98 thoughts on “Beaker Ball Balance Problem”

  1. B ; I am almost certain the correct answer is B, but let me know if I am wrong. It is easiest to think of removing the water in both cases. You can do this because there is the same amount of water in both beakers. Now you have a ball on each scale and… the acrylic ball in heavier than the ping pong ball so the scale will drop toward the acrylic ball, right? WRONG!!!! You have to take into account the force that he is pushing downward on the ping pong ball to keep it under water! This force + the weight of the ping pong ball should definitely be heavier that just the weight of the acrylic ball. So the scale will tip downward on the side of the ping pong ball; B. Furthermore the force he is pushing downward will not be cancelled out because it is an external force. We could cancel out the tension on the string produced by the buoyancy of the ping pong ball because it was an internal force within the system. BAM

  2. none will move, because the forces are the same, since both are submerged in water, and both are the same depth.

  3. the ping pong ball is the one that resists submersion so it would actually create more weight. The heavy is only creating displacement.

  4. Let
    d1: density of the ping pong ball
    d2: density of the water
    V: volume of each ball
    p: total weight of the water in each beaker and the beaker itself
    The force that pulls the first beaker down is gravity
    F1= p+d1*V
    For the second one, there are two forces that pull it down: gravity (acts on the water and the beaker only) and the reaction of the acrylic ball. The reaction of the ball is equal to the buoyancy by the water on the ball. Therefor, we can find the sum of the forces that pull it down.
    F2= p+d2*V
    Now, let's compare F1 and F2
    F1 – F2 = (p+d1*V)-(p+d2*V) = V*(d1-d2)
    we know that d1 < d2. Therefor, F1 – F2 <0
    => F1 < F2
    So the answer is "towards the acrylic ball"

  5. Ping pong rise …..I think ping pong will rise because there's air inside and that air is trying to up that makes it lighter ( so I think )

  6. Don't get too hung up forces, etc. Just focus the average density inside the beaker. The ping pong ball represents a density 'void'. The acrylic ball is equivalent to neutral buoyancy, no density void.
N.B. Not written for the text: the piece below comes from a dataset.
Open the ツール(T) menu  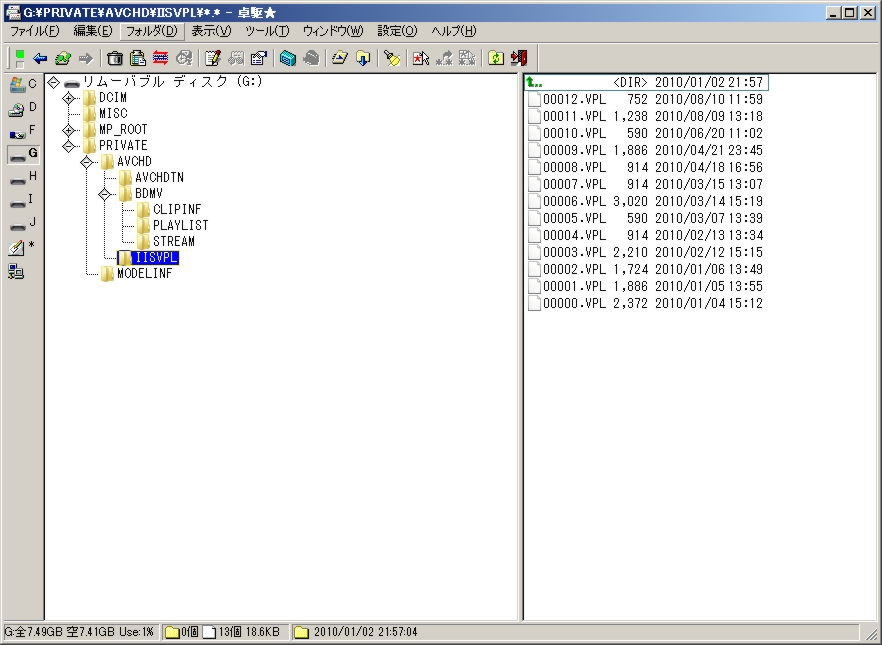pos(266,31)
  7. Balanced forces are cancelled no real weight is added other then the displacement forces assuming both are the same size the scale shouldn't move

  8. Can I just know which university you went to, because in my uivsersity where I studied engineering, there were maybe two girls out of 20 students!

  9. Acrylic would weigh more by the weight of the water displaced by the ball. The ping pong ball and string have been added to the mass of the water, a very small increase in weight. They could be placed outside on the scale and the new weight of water plus ball and string would stay the same because the submerged ping pong ball is tied to the bottom of the beaker, canceling the effect of displacement. The acrylic is supported from off the scale allowing the scale to weigh the displacement. It's exactly the same as pouring in the same volume of water as the volume of the ball. That additional volume of water weigh's a lot more than a piece of string and a ping pong ball… Not to mention the blob of glue holding the ping pong ball's string to the bottom.
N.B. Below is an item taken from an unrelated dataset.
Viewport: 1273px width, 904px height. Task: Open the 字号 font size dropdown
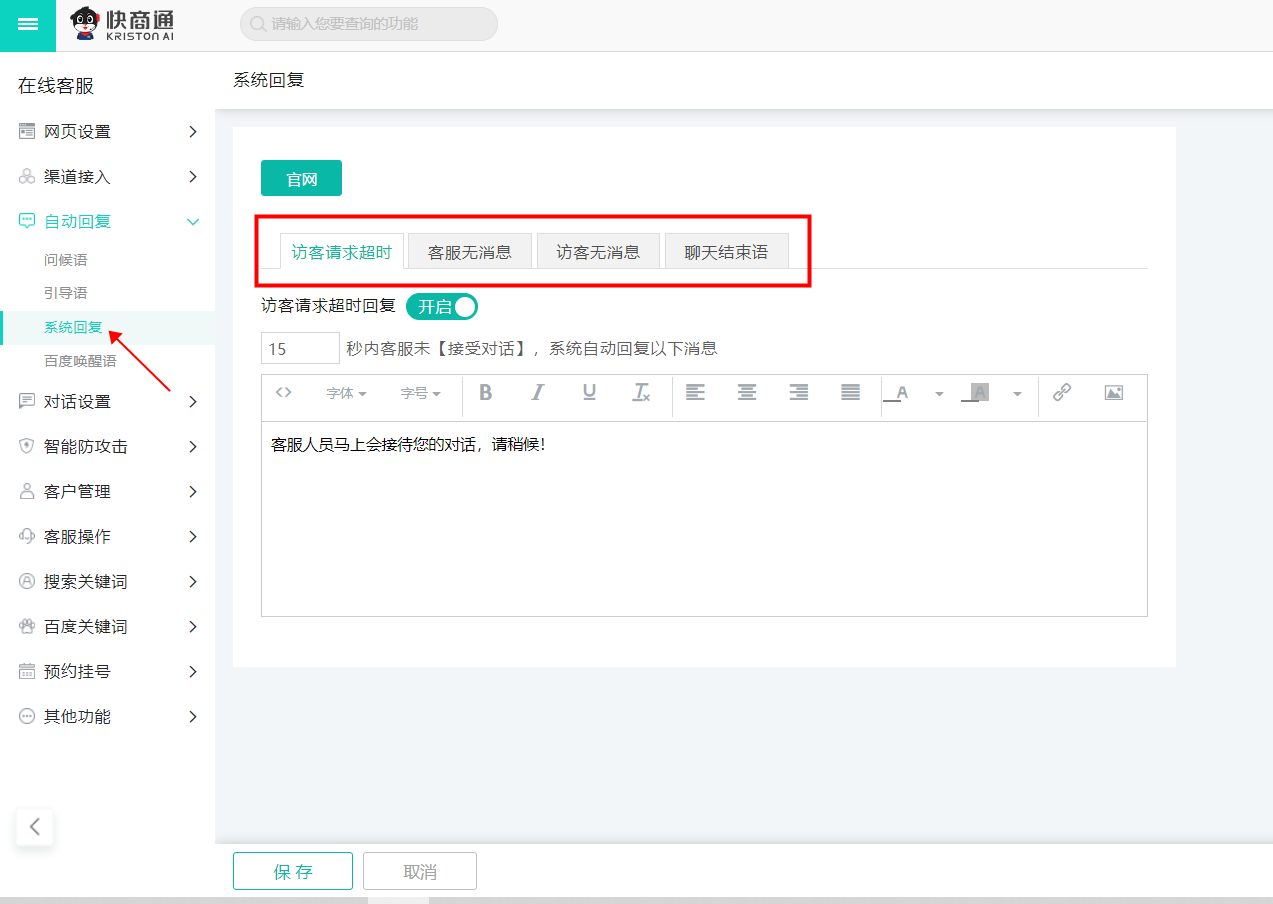point(420,394)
  10. i can't believe people find it this hard. this is essentially freshman physics — just write out the balance of all the forces

  11. Since the mass of the water is the same, wouldn't that be cancelled out, not part of the equation. So in essence, wouldn't this be no different then attaching a helium balloon with string to the left side of the scale, and nothing to the other side?
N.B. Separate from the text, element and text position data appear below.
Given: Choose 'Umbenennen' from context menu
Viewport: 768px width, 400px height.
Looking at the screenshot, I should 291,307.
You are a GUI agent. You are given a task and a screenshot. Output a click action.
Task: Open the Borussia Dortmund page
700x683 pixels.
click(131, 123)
  12. I like all your videos but in this video you used the cheap trick of finishing the video at a key point. Also, you started publishing the videos first on the paid website and later on youtube.com…. I think it is time to unsubscribe. But I think one viewer doesn't matter so much to you. So I wish you all the best 🙂

  13. Thanks for excellent food for thought. I think it will tilt towards acrylic ball. The reason for this can be viewed after drawing FBD on both the glasses. ping pong ball is connected to the string that produces tesion in the string which will reduce the normal reaction on the left glass.However on the right glass normal reaction will be higher

  14. I have seen the explanation video. Can it go like this?
    Both balls have same dimensions i.e. same volume i.e.displace equal volume of water i.e. displace equal mass of water. Archimedes says "simply experience same buoyant force. Thus upward forces are balanced. 
    Now a bit childlike,
    we know that density=mass/volume i.e. mass=density x volume.
    for equal volumes if density is more mass(weight-g is same right?) is more. 
    Downward forces unbalanced. Acrylic side more down that side goes down.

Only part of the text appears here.